> OK, this comment is not entirely clear to me. I thought in your
> example you had ensemble 3, quorum 2, and you had lost both B2 and
> B3. In that case, you already lost quorum. Not for L1, but at that
> point there are cases in which you don't know if you've lost a
> record. In the specific scenario you describe, we know there is no
> record 1 because there is no record 0, fine. But, if you had a
> record 0, then we wouldn't know if we lost a record and consequently
> the ledger is broken. We may be able to fix this particular case by
> simply (not) replicating what we have and declaring success, but it
> is not a general solution, I'm afraid. 
After we lose the first bookie, B3, we are able to detect that the
ledger is empty and that a bookie is down. However, we don't do
anything at this point, because the bookie which is down isn't in the
quorum for the first entry of the ledger. The problem, is that we only
ever start to perceive the problem when the second bookie, B2 goes
down.

My point is that we need to deal with the issue when the first bookie
goes down.

> 
> >> 
> >> 
> >>>> the postponing is already there, since the ledger couldn't be opened and 
> >>>> fenced.
> >> 
> >> Yeah Sijie you are right, it will postpone to next cycle. 
> >> AFAIK AutoRecovery feature will keep on trying to open it again and
> >> again, this cycle will never ends. It is a kind of hanging too.

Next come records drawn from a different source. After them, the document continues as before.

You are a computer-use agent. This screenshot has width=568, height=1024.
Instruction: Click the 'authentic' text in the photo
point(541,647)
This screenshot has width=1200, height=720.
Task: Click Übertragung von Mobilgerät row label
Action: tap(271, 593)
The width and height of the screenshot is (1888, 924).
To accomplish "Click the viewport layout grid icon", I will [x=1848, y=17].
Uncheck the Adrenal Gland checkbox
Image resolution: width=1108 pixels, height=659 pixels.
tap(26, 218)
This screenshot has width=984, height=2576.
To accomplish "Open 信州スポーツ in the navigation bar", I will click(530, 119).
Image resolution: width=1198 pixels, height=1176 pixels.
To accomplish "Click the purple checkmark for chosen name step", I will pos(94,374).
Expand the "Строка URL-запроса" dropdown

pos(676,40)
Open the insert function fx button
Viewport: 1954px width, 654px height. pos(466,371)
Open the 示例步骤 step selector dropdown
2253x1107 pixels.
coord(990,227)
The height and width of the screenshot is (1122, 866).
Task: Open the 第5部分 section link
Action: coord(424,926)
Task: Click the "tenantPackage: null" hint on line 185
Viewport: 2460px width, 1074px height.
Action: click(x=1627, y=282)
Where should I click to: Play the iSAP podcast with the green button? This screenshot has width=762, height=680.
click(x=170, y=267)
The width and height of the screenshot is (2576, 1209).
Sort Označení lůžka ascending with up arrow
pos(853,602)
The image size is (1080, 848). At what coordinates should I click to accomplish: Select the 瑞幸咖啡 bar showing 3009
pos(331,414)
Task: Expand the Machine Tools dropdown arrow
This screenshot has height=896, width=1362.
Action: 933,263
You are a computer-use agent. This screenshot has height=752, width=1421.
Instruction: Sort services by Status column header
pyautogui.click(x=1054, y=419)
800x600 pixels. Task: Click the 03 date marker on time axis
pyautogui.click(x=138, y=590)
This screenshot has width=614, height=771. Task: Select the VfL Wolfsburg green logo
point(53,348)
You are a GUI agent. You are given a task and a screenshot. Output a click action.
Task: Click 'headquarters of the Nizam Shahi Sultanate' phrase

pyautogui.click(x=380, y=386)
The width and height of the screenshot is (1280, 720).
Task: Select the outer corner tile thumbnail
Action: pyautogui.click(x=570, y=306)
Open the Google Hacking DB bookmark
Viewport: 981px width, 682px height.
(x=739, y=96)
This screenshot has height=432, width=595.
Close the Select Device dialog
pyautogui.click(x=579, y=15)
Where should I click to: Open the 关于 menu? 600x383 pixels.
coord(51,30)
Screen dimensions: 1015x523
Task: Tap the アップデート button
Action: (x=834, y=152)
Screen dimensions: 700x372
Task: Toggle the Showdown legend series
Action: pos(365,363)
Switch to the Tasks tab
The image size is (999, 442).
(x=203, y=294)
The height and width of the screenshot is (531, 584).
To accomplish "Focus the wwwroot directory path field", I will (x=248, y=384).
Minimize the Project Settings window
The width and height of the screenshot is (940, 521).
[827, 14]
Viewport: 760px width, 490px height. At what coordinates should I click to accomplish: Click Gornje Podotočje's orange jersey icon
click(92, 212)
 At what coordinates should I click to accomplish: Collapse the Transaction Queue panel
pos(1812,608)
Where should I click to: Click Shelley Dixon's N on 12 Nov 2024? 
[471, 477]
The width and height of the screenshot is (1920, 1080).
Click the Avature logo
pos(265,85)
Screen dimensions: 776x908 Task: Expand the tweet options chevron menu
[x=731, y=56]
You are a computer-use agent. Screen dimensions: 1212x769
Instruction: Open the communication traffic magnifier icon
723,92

> > Actually, it's a little worse than that. The recovery worker will
> > acquire the lock on the unreplicated node, try to open, release the
> > lock, and repeat ad infinitum, without any pause between loops. This
> > will create a lot of write traffic on zookeeper for the locks.
> 
> 
> Ok, thanks for the clarification. Having an unbounded number of
> attempts is definitely not good. Independent of how we solve this
> problem, I was thinking about keeping track of the number of
> attempts.
Ya, adding a ratelimiter would probably be enough.